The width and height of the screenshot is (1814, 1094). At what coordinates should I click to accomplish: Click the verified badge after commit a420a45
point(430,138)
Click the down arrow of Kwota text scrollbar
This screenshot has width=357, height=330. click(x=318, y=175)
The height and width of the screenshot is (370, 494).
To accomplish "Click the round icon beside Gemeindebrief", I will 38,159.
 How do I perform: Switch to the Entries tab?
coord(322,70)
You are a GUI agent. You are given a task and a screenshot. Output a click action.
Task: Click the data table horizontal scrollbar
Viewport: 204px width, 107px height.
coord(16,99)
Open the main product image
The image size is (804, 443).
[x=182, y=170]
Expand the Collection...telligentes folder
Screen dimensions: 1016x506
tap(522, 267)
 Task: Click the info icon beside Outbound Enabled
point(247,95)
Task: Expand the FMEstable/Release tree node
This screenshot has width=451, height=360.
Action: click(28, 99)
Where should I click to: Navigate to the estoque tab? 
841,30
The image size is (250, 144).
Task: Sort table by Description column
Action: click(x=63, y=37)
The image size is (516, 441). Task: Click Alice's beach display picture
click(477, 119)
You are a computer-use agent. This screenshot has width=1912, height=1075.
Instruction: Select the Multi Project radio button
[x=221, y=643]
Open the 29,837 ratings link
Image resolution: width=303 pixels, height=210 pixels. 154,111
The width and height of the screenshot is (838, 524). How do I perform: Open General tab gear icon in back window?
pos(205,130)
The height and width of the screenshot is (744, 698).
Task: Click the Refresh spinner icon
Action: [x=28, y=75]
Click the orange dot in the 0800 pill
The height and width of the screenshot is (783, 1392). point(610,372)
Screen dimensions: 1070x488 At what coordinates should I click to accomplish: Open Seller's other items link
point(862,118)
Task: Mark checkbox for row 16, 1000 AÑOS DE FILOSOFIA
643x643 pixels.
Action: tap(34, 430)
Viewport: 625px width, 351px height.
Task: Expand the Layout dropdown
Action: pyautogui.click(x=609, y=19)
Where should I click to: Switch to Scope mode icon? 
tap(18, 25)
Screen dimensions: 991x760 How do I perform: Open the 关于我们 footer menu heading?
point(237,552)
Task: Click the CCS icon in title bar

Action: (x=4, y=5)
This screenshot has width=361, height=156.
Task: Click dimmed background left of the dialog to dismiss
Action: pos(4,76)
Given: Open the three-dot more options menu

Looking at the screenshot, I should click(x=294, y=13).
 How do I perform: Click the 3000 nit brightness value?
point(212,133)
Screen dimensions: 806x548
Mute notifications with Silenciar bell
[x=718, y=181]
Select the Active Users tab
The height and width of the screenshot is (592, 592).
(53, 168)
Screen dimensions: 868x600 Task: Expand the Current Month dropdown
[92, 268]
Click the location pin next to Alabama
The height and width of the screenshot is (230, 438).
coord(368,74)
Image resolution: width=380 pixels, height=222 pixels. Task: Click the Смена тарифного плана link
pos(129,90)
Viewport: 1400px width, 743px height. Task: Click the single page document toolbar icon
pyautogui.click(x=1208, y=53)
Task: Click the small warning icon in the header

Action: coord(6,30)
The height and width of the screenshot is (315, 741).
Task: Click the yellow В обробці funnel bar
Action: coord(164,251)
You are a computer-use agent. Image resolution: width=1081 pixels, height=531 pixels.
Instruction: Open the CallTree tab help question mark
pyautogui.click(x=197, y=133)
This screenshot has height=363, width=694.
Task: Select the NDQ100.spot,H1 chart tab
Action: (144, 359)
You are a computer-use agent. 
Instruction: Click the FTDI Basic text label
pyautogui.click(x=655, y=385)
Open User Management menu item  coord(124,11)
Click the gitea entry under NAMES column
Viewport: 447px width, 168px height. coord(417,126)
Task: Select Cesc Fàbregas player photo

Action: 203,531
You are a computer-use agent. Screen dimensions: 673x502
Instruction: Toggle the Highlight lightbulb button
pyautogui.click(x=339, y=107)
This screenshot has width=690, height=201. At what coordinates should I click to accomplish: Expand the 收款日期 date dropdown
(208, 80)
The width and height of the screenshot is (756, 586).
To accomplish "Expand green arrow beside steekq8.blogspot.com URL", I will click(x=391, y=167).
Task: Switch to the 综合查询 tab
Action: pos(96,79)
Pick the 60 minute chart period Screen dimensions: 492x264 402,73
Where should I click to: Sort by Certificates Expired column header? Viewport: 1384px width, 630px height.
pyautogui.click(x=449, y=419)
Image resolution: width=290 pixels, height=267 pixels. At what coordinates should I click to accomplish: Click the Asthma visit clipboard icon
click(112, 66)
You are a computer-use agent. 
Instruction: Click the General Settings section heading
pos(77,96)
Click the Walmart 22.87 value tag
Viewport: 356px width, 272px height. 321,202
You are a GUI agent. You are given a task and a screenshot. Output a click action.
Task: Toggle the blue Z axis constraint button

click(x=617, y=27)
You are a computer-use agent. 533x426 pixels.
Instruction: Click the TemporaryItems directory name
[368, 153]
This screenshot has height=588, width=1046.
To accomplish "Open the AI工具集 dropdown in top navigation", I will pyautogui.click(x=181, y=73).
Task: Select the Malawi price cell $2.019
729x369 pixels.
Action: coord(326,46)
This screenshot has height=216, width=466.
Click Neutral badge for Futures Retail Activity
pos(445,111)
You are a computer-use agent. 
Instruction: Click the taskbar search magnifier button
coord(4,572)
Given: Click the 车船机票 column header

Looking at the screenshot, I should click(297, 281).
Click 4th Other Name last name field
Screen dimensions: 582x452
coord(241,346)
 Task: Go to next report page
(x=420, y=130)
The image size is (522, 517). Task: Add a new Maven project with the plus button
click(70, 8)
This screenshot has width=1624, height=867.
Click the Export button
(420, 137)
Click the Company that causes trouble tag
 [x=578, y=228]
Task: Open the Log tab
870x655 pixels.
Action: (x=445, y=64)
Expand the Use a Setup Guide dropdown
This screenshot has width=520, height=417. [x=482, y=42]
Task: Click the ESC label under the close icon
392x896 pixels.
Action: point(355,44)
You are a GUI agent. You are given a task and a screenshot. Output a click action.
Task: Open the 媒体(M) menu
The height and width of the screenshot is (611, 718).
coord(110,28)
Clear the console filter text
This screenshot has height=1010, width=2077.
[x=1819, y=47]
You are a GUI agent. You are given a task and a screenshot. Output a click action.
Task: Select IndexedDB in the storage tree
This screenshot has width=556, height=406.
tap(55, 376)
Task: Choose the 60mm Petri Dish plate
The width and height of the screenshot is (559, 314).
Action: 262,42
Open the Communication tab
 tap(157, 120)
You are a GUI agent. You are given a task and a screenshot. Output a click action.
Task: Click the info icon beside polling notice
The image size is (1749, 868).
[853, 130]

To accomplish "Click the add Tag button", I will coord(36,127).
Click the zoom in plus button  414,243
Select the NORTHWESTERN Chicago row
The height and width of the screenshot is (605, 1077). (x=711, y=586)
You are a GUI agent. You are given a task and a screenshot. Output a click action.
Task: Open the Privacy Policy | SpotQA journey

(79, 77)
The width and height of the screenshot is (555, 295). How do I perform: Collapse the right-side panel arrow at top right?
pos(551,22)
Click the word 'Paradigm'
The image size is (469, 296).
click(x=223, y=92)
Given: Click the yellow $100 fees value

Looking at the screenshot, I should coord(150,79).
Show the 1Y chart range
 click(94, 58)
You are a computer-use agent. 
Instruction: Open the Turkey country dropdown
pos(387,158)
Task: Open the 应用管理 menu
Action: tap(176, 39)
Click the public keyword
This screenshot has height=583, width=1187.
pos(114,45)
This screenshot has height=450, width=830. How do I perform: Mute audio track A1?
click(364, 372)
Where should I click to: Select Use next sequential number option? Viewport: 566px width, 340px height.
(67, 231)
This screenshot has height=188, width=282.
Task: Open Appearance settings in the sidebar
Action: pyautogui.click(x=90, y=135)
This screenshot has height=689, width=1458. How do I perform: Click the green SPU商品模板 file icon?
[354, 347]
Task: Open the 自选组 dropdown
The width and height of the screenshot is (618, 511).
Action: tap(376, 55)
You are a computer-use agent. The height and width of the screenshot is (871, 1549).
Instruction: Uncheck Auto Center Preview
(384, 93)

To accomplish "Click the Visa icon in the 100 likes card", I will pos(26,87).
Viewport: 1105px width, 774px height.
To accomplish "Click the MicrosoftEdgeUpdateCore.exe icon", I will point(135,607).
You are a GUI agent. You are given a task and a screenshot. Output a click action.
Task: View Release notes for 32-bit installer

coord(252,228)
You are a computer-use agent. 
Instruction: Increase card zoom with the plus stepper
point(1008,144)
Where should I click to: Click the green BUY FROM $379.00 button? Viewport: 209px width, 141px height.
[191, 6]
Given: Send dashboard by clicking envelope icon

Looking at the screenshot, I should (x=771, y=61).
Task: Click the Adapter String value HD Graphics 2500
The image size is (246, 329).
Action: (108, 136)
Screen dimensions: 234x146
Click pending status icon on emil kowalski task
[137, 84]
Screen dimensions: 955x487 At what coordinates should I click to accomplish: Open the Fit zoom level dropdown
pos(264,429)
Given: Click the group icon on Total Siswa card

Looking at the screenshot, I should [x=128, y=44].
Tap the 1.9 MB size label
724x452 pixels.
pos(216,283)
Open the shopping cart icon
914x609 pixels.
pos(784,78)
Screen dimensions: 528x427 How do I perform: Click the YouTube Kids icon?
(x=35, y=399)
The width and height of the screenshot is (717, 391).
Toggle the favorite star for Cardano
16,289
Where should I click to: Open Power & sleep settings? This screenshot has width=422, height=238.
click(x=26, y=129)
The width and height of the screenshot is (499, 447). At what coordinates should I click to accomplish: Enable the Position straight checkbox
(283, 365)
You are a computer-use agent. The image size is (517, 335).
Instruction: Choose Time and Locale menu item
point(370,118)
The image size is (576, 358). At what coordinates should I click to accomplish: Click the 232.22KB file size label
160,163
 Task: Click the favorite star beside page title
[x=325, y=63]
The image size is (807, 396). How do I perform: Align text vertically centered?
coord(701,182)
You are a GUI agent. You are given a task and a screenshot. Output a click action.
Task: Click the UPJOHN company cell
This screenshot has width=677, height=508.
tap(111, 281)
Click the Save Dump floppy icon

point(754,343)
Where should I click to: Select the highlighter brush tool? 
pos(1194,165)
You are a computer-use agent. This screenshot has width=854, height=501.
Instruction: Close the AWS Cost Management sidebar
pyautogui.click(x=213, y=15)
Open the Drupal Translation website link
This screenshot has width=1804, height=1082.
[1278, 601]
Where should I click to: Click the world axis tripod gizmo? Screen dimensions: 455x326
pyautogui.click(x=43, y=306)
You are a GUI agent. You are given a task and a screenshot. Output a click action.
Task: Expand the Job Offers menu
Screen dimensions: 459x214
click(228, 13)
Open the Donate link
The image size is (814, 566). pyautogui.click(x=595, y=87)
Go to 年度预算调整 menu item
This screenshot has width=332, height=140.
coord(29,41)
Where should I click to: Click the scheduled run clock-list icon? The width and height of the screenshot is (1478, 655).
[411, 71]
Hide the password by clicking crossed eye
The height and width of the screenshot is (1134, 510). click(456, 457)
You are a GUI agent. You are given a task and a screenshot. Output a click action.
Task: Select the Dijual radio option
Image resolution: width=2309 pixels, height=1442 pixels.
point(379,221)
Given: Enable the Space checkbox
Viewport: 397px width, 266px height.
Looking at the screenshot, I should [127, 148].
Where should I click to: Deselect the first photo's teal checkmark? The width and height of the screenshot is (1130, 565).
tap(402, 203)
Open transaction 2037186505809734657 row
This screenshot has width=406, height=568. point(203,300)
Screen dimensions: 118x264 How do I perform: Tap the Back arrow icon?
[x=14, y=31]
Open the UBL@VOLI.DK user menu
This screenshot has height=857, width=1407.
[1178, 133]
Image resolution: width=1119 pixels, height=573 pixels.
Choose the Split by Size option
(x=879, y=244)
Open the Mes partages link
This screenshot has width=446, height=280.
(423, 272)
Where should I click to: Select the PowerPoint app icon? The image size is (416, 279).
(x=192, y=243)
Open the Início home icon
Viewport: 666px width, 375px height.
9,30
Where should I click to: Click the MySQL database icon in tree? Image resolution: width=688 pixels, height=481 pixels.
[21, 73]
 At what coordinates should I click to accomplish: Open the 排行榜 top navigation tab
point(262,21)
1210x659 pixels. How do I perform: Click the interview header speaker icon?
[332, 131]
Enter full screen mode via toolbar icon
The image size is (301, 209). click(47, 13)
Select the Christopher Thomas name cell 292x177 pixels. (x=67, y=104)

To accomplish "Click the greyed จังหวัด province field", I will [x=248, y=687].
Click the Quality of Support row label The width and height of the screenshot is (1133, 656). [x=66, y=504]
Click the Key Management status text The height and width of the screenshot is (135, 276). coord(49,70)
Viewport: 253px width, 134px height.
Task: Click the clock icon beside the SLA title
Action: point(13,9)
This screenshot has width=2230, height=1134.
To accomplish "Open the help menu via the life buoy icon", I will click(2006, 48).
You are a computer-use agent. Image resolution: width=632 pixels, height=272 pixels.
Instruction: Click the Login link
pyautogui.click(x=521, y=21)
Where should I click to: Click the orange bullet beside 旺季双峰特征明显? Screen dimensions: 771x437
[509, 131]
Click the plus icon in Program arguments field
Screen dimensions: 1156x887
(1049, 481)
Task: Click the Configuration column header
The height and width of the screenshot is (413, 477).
····················
Reproduce word for word everything in the listing above from the line containing "Screen dimensions: 1070x488" down to the line containing "point(862,118)", including both of those lines.

Screen dimensions: 1070x488 At what coordinates should I click to accomplish: Open Seller's other items link
point(862,118)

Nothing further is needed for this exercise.